Wednesday, August 11, 2010

Denny's Fried Cheese Melt Pushes Gooey Cheese Tolerance To New Levels - The Consumerist

The Consumerist posted an article today that I just couldn't believe - not that I haven't been shocked by the donut burger and its genre before.  Is anyone surprised that our country's health has serious issues when clearly there is a "market" for food like this?

Denny's Fried Cheese Melt Pushes Gooey Cheese Tolerance To New Levels
By Chris Morran on August 11, 2010 1:15 PM



Have you ever been eating mozzarella sticks and thought, "these would be soooo much better in a sandwich"? Or maybe you've been snacking on a grilled cheese sandwich and wondered how improved it would be if it also had fried cheese sticks between the bread?

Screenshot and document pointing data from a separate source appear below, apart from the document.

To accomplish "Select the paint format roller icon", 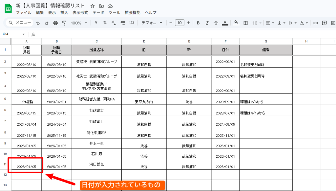I will click(x=64, y=23).
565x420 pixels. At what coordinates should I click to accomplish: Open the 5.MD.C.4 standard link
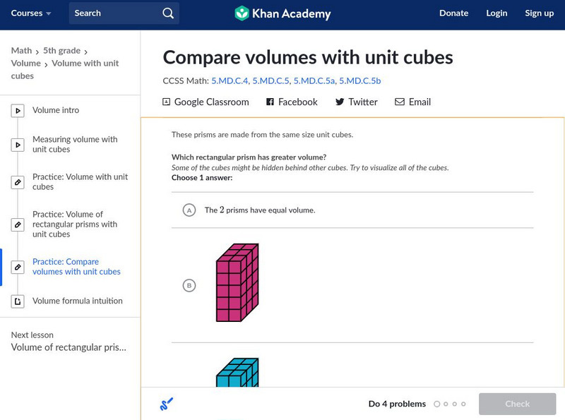230,81
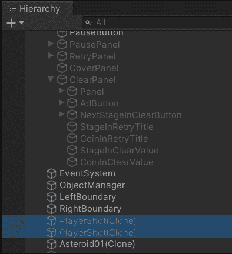
Task: Expand the RetryPanel object
Action: tap(51, 56)
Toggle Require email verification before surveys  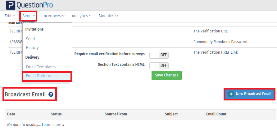coord(159,55)
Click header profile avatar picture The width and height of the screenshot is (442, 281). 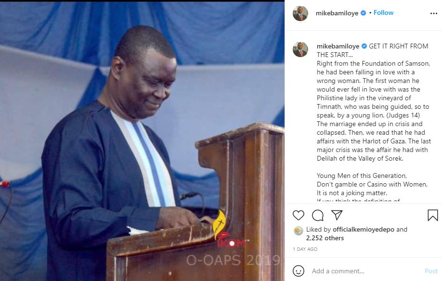click(x=300, y=13)
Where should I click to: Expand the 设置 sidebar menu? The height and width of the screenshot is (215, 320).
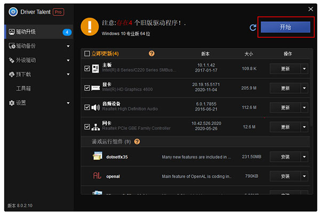click(68, 103)
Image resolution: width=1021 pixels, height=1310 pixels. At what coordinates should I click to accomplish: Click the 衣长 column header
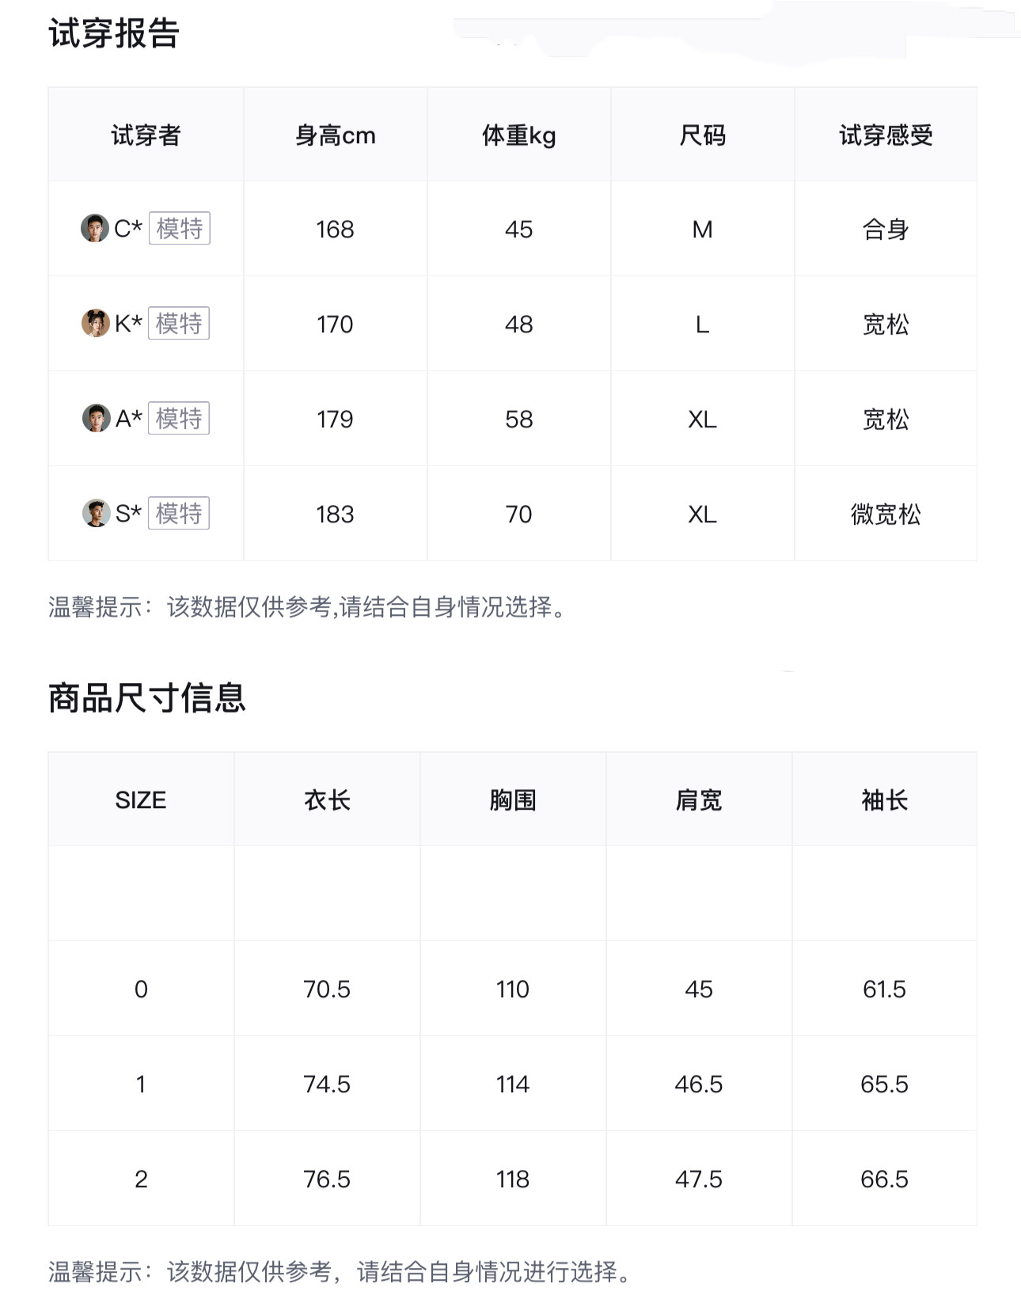click(327, 800)
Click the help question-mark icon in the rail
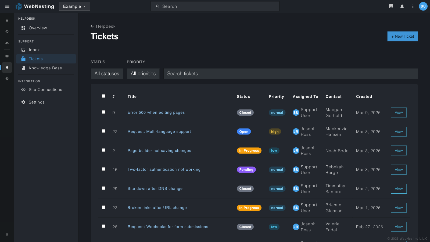430x242 pixels. [x=7, y=67]
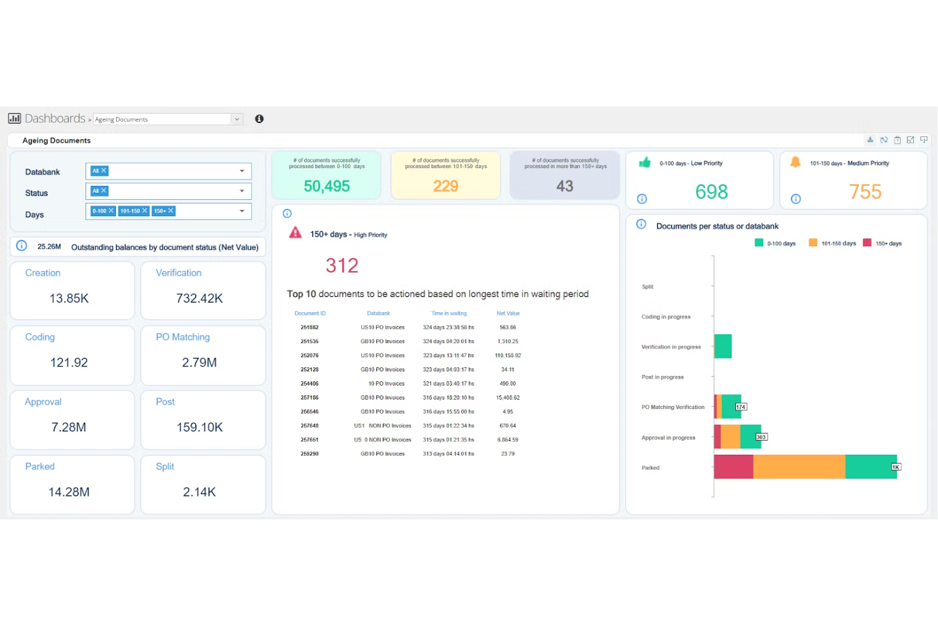This screenshot has width=938, height=626.
Task: Open the clipboard help icon in the toolbar
Action: click(x=897, y=140)
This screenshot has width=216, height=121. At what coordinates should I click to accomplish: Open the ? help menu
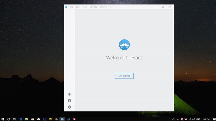click(110, 7)
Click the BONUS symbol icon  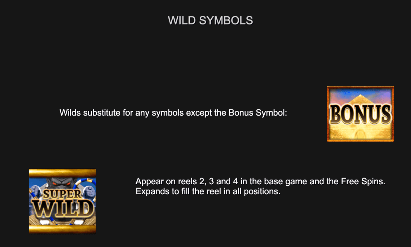coord(360,114)
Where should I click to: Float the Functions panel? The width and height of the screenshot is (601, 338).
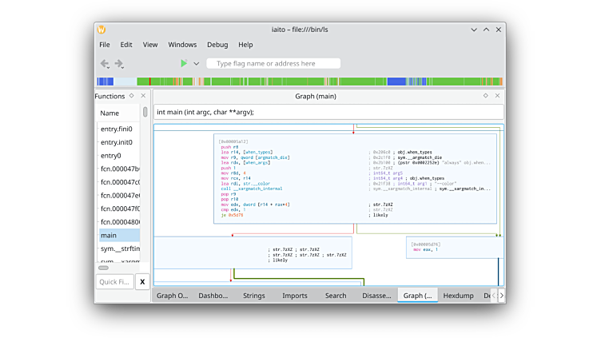(132, 96)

If so, then Denny's is about to roll out the perfect sandwich for you.

Read the rest: Denny's Fried Cheese Melt Pushes Gooey Cheese Tolerance To New Levels - The Consumerist

Sunday, August 8, 2010

Product Review: Brianna's Champagne Caper Vinaigrette

Ever since I lived in France, I've been a vinaigrette dressing fan.  Many Americans don't like vinaigrette - mostly because I think that American-made vinaigrette are too much like us: harsh, wild and unrefined.  A classic French vinaigrette is relatively mild and has only a little bite to it.  The acid doesn't make you cough or hit your nostrils the way a harsh vinegar does.

IMHO, most commercially available vinaigrette is downright awful so my solution has been to dress my greens in a little extra virgin olive oil - I like a nice, buttery one instead of the more green piquant olive oils - and some wonderful Balsamic vinegar from Trader Joe's tossed up with a little salt and pepper.

However, I recently found this Champagne Caper Vinaigrette from Brianna's - not all stores carry this particular flavor; I found mine at QFC.  It is just lovely, particularly on a baby spinach salad with Costco's roasted chicken on top along with some grape tomatoes and slivered almonds.

My overall recommendation, though, no matter what dressing you are using, is to very lightly dress your greens.  You'll find that the American habit of slathering on the dressing probably originated with trying to make iceberg lettuce taste like something other than water.  If you use baby spinach, mache, or butter lettuce (my favorite), you'll find that these greens taste wonderful if you don't mask their flavors with dressing.

The Best Salad Ever: Nordstrom Cafe Salmon Nicoise

Last week I went shopping with Marlo and we stopped at the Nordstrom Cafe in Bellevue Square for a quick lunch.

Marlo had the turkey cranberry sandwich, which she said was really good.  I had the Salmon Nicoise (pronounced NEE-swahze) and was BLOWN AWAY.

It was, quite simply, the best salad I have ever had in my entire life.

It was comprised of mixed greens dressed in a balsamic vinaigrette - mine could have been much lighter dressed, which I will specifically request next time I go.  On top of that there was new potatoes (pretty sure these were Yukon Gold), steamed green beans, tomatoes, capers, Nicoise olives, and hard-boiled eggs.  All of this was topped with a piece of herb grilled salmon.

I wish I had thought to snap a picture of the salad before Marlo and I dug in - maybe on a future visit.  It was pretty, but it tasted even better.  I don't particularly enjoy shopping; however, I'll at least have something to look forward to when taking a break from a future shopping excursion.

I HIGHLY RECOMMEND ordering this salad from Nordstrom's Bistro. At less than $10, it was a bargain as well.